Siringhe sugli scogli e nella Lama Giotta, siamo a Torre a Mare

Torre a Mare. Siringhe front

 

Anche quest’anno, con l’arrivo dell’estate, la costa di Torre a Mare comincerà a popolarsi di bagnanti, tante mamme con bambini, comitive di ragazze e ragazzi e simpatici compagni a quattro zampe. Nulla può fermare l’irrefrenabile voglia di mare, neanche l’incuria e l’abbandono che da troppo tempo caratterizzano il nostro quartiere.

Il tempo passa e nulla cambia, la situazione sembra addirittura essere peggiorata. Nessuna manutenzione e rifiuti dappertutto, a nulla sono servite le segnalazioni e le richieste di intervento; sembra davvero che la presenza di villeggianti non comporti alcuna responsabilità e che un litorale in condizioni catastrofiche sia il posto ideale dove trascorrere liete giornate al sole con i propri cari.

Siamo ancora una volta di fronte ad una evidente cattiva gestione dell’amministrazione pubblica. La presenza di rifiuti e la pericolosità di alcune aree a rischio frana creano malcontento tra gli abitanti del quartiere, i quali in più occasioni hanno fatto sentire la propria voce. La quale, a quanto pare, è rimasta inascoltata. Qualcuno si chiede se il sindaco, che oltretutto è torrammarese e residente nel quartiere, non si accorge che le spiagge sono costantemente sporche, che i cestini lungo la costa sono praticamente inesistenti, che c’è ruggine sui pali del muretto del lungomare e su alcuni guard rail accanto ai quali occorre passare per raggiungere il mare proprio in prossimità dell’unico chiosco aperto in estate, dove soprattutto la sera si crea un gran movimento di ragazzi.
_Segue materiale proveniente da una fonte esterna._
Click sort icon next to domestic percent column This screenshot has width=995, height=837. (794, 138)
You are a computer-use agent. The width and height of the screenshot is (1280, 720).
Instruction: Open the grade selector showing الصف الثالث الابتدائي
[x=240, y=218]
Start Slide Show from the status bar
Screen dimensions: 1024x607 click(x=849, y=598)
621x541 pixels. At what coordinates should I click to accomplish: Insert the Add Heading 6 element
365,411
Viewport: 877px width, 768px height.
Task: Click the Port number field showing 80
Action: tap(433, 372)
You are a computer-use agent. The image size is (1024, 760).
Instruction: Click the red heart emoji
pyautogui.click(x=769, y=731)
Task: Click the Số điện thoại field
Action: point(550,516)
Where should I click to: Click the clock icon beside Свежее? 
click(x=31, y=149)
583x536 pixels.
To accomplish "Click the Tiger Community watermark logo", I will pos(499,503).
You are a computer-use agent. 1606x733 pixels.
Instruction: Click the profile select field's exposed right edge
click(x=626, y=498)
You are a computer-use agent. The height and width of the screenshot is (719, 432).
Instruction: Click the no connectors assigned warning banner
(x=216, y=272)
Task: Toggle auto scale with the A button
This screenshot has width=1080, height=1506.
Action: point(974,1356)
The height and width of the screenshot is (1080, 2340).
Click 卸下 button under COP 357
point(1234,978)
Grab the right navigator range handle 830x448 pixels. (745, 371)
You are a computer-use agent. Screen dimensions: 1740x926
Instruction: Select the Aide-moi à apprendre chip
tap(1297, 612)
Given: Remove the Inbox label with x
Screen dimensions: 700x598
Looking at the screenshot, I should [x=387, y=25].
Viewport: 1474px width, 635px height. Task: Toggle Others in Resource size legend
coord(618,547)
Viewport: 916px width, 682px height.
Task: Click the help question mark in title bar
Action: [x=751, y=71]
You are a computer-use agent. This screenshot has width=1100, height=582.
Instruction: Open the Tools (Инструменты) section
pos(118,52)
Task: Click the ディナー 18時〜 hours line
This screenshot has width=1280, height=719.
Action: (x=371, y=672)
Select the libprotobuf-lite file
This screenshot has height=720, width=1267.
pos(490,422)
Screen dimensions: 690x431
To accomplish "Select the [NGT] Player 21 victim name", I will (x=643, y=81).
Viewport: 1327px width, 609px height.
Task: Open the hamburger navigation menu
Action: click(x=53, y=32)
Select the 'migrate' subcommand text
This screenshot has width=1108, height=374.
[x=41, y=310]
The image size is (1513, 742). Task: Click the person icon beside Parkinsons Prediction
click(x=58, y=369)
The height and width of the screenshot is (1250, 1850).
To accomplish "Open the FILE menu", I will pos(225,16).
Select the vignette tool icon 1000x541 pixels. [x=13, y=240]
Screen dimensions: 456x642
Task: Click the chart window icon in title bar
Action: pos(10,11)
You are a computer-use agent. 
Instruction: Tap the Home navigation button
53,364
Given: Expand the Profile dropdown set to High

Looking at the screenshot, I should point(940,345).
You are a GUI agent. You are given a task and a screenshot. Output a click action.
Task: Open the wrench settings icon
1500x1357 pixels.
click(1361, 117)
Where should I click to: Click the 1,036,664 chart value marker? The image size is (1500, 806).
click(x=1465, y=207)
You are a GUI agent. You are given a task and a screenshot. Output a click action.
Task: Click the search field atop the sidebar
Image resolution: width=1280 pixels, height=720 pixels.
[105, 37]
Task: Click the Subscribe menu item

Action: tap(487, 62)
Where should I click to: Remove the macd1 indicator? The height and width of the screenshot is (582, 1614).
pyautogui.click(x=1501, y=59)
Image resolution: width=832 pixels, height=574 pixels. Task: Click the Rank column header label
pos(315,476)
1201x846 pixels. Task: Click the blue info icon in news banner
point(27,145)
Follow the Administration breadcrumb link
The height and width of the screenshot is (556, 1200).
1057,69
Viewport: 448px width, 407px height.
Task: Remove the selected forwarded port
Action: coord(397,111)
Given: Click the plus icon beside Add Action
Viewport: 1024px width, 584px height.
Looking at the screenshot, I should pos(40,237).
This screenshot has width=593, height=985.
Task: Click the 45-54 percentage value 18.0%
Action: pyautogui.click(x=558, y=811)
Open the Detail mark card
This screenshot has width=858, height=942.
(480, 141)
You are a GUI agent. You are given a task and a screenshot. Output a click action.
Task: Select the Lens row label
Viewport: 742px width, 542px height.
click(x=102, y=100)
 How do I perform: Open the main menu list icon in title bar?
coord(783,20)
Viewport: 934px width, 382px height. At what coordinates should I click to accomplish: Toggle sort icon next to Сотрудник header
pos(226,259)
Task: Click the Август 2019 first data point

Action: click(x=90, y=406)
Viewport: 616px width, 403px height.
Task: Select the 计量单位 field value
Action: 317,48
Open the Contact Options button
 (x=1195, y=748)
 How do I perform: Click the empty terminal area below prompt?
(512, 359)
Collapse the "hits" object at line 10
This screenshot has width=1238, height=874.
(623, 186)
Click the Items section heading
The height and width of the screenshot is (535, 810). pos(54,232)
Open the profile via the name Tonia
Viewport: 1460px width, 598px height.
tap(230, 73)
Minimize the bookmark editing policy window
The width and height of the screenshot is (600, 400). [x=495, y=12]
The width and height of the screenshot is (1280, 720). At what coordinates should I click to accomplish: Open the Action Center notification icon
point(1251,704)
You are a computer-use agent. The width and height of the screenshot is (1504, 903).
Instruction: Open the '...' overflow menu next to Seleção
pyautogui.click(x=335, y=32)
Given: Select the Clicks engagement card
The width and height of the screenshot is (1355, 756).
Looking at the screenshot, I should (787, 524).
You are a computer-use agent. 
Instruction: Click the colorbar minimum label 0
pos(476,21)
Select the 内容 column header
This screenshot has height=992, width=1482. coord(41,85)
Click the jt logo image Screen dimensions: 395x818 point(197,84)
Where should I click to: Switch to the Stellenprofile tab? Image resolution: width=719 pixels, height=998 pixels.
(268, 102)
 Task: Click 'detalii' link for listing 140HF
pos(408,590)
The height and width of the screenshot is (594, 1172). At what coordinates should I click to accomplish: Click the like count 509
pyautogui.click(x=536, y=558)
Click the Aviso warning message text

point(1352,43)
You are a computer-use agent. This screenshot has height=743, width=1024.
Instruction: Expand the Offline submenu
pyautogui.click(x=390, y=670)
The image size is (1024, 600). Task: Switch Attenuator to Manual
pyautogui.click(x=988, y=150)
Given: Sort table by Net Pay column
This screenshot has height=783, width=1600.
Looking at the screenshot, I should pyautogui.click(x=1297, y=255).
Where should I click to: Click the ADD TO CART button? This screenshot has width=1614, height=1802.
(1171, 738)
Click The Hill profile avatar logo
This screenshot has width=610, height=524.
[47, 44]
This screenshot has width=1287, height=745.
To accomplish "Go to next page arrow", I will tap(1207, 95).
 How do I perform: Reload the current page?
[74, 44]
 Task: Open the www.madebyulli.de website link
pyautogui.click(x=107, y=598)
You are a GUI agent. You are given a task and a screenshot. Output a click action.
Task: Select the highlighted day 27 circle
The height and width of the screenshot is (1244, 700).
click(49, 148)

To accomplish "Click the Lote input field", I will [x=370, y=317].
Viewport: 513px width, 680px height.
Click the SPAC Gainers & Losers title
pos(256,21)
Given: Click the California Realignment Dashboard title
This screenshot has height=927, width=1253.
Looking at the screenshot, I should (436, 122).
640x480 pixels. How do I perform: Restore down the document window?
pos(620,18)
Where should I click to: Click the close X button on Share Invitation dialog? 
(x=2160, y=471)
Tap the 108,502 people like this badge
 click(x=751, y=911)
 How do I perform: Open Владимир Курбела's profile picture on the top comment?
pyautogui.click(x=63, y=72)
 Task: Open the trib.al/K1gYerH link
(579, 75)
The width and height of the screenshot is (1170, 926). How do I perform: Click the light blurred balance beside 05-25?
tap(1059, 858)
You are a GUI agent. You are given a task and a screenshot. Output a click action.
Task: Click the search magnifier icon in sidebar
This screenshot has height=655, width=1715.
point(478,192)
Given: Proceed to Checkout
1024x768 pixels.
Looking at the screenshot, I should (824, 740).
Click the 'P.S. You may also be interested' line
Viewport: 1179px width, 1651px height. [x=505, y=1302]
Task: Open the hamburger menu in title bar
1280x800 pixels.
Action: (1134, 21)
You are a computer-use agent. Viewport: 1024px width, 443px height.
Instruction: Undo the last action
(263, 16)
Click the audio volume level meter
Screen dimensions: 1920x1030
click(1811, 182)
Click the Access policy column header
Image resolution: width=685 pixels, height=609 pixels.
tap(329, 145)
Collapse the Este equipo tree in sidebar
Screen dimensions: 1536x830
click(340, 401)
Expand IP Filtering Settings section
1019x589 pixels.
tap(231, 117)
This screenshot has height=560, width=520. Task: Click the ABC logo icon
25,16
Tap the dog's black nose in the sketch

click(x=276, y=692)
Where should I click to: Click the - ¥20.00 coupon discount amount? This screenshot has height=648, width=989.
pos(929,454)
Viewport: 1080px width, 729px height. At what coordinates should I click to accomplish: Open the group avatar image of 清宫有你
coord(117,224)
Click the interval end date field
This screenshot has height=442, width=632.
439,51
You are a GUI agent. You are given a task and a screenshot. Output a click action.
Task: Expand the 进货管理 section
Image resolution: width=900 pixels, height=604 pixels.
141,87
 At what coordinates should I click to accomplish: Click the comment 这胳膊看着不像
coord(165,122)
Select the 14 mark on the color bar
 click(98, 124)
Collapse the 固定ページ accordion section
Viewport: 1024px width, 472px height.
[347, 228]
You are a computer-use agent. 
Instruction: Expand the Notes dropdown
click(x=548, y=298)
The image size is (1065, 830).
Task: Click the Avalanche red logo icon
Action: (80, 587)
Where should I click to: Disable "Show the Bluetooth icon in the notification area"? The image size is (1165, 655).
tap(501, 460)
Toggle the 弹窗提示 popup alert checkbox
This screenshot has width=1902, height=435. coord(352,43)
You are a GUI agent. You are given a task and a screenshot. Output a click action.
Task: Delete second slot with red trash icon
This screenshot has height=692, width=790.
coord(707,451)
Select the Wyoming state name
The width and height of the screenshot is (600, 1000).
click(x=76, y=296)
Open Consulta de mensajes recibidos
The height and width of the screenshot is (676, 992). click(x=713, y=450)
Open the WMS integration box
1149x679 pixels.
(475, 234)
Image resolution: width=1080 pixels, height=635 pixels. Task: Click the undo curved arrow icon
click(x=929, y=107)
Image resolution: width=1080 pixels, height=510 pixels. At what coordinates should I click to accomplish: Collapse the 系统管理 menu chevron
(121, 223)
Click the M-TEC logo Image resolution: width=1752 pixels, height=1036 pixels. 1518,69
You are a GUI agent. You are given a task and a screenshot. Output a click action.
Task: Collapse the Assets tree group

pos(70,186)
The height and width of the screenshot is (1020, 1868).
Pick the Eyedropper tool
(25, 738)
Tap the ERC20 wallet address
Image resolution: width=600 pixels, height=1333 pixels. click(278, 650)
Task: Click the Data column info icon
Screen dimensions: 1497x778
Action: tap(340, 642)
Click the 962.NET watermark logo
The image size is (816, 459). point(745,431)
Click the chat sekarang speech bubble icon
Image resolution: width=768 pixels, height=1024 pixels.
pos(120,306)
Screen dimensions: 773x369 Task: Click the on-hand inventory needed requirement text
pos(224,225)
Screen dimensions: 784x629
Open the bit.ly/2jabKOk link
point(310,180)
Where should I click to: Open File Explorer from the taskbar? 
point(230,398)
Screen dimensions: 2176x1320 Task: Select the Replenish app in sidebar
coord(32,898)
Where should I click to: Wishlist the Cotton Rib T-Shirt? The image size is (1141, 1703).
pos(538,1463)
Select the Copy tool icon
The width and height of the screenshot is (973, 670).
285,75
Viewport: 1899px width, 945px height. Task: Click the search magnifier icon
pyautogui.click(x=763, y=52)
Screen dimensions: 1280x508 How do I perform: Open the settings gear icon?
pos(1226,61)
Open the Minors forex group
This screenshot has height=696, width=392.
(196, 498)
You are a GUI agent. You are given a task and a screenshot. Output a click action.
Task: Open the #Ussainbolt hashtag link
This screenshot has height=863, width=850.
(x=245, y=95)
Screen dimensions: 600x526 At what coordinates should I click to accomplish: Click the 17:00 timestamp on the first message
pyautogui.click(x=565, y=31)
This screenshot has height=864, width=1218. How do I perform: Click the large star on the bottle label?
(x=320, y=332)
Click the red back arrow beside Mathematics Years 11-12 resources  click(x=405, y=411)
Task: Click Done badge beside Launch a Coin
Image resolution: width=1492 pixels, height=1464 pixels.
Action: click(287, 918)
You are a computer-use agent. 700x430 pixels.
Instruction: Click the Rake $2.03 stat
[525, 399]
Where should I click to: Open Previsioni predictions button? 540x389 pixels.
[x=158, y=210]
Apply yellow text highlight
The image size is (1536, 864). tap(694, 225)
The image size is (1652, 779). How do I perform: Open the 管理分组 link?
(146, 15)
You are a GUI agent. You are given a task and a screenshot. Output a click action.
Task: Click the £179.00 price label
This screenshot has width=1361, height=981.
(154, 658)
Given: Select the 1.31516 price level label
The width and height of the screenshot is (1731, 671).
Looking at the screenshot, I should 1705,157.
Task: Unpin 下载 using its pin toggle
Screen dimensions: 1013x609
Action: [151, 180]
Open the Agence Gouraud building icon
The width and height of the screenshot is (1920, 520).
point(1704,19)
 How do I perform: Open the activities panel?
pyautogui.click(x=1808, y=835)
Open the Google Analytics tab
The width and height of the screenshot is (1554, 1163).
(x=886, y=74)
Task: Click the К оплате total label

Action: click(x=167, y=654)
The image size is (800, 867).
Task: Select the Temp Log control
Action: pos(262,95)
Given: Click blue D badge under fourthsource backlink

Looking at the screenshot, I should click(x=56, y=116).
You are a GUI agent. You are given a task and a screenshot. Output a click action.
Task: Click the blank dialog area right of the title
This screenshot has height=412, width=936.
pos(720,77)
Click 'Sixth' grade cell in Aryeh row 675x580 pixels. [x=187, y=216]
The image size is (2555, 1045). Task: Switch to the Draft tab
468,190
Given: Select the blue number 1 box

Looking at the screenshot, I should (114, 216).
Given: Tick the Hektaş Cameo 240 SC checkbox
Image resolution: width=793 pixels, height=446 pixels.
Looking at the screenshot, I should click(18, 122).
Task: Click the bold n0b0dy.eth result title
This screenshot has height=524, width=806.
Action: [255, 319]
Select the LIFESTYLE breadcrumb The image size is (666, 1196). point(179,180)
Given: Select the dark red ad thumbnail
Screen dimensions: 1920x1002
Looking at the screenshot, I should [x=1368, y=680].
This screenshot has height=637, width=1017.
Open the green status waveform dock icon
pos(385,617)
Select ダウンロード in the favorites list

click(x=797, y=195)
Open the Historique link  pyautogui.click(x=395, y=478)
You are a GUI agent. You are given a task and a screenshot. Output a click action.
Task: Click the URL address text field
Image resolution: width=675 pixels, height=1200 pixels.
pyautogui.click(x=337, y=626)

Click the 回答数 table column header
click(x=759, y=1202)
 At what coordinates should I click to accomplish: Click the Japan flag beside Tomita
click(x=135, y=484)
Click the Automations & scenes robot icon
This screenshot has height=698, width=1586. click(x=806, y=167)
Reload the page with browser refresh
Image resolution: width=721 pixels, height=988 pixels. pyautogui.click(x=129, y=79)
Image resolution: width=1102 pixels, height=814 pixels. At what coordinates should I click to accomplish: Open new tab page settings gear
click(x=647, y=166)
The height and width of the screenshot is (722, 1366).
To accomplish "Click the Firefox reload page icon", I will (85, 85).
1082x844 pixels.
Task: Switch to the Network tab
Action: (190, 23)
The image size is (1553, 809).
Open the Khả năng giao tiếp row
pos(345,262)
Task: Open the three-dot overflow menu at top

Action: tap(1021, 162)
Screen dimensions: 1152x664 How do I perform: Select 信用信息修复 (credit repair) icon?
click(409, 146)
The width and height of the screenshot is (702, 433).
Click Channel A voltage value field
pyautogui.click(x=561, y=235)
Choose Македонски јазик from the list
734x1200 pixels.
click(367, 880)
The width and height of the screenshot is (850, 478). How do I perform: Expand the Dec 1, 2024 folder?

Come se tutto questo non bastasse, negli ultimi giorni è stata segnalata anche la presenza di siringhe sia sugli scogli nei pressi di Cala Colombo che all’interno di Lama Giotta. Non è possibile pensare che la gente sia costretta a sdraiarsi tra rifiuti di ogni genere e, cosa ancor più grave, che si corra il rischio di venir punti da un ago, veicolo di numerose malattie più o meno gravi, in grado di scatenare giustificate fobie.

Questo fatto apre una voragine su ulteriori problematiche che da qualche tempo assillano quello che dovrebbe essere un tranquillo borgo affacciato su di un porticciolo capace di regalare meravigliosi tramonti a coloro che hanno voglia di apprezzare. Luogo che di anno in anno sembra si stia trasformando in un ricettacolo di delinquenti, piccoli spacciatori e a quanto pare consumatori di ogni sorta di sostanza: il posto ideale dove bivaccare e far tutto quello che si vuole insomma.

La responsabilità di sicuro non può essere interamente attribuita ai nostri amministratori, l’inciviltà e i comportamenti scorretti sono insiti in alcuni di noi, ma di sicuro è fondamentale dare segnali forti, a partire dal buon esempio fino a punire gli incivili ma solo dopo aver fornito tutti gli strumenti necessari per far sì che sia difficile sbagliare.

Un luogo lasciato a se stesso, altro non può fare che attirare a se un certo tipo di persone, le quali, date le circostanze, si sentiranno perfettamente a proprio agio e di conseguenza adotteranno comportamenti scorretti e strafottenti. Basterebbe davvero poco, magari un po’ più di attenzione da parte di tutti, amministratori, gestori di locali, residenti e visitatori. Occorre che gli adulti educhino i più giovani, affinché imparino il rispetto di loro stessi e del posto in cui vivono, così come occorre che gli adulti a loro volta vengano educati ed instradati attraverso una corretta amministrazione dei beni comuni.